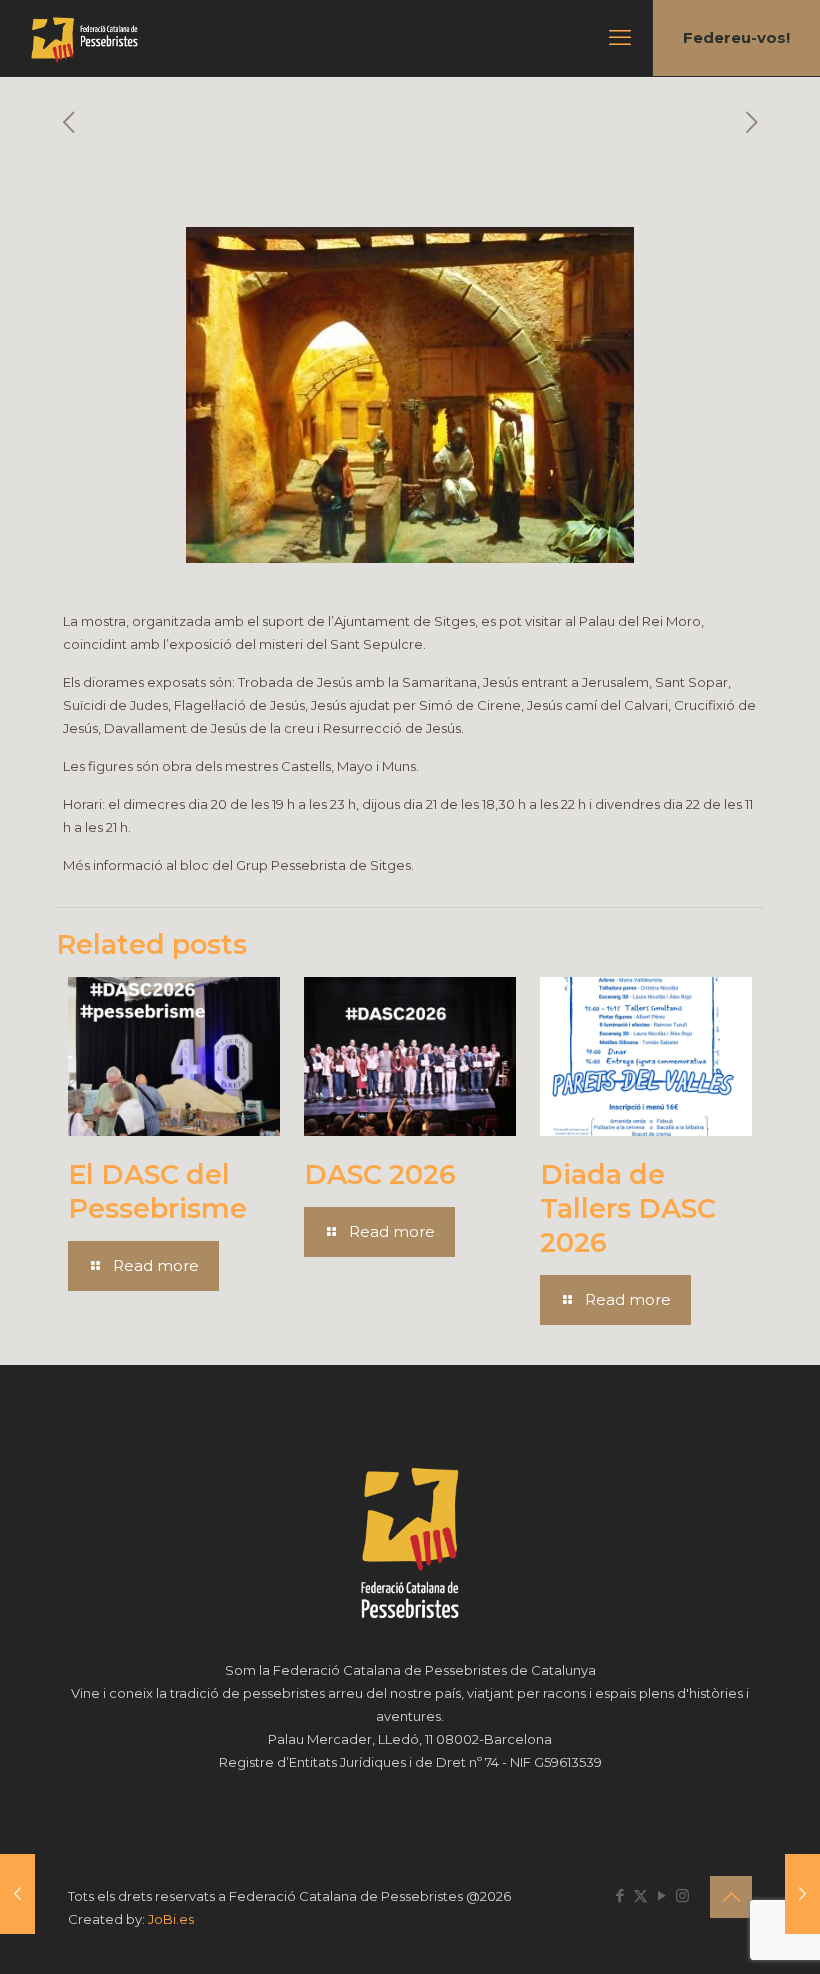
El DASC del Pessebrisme (157, 1191)
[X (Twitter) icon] (640, 1895)
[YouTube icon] (661, 1895)
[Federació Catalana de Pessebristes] (84, 38)
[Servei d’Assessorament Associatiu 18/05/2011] (802, 1894)
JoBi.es (171, 1919)
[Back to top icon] (731, 1897)
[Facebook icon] (619, 1895)
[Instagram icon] (682, 1895)
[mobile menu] (620, 38)
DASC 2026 (380, 1174)
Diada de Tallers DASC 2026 (628, 1208)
****************
■ WHAT IS REQUIRED ■
The data must be printed exactly, image-free.

■ TASK RESPONSE ■
El DASC del Pessebrisme (157, 1191)
[X (Twitter) icon] (640, 1895)
[YouTube icon] (661, 1895)
[Federació Catalana de Pessebristes] (84, 38)
[Servei d’Assessorament Associatiu 18/05/2011] (802, 1894)
JoBi.es (171, 1919)
[Back to top icon] (731, 1897)
[Facebook icon] (619, 1895)
[Instagram icon] (682, 1895)
[mobile menu] (620, 38)
DASC 2026 (380, 1174)
Diada de Tallers DASC 2026 (628, 1208)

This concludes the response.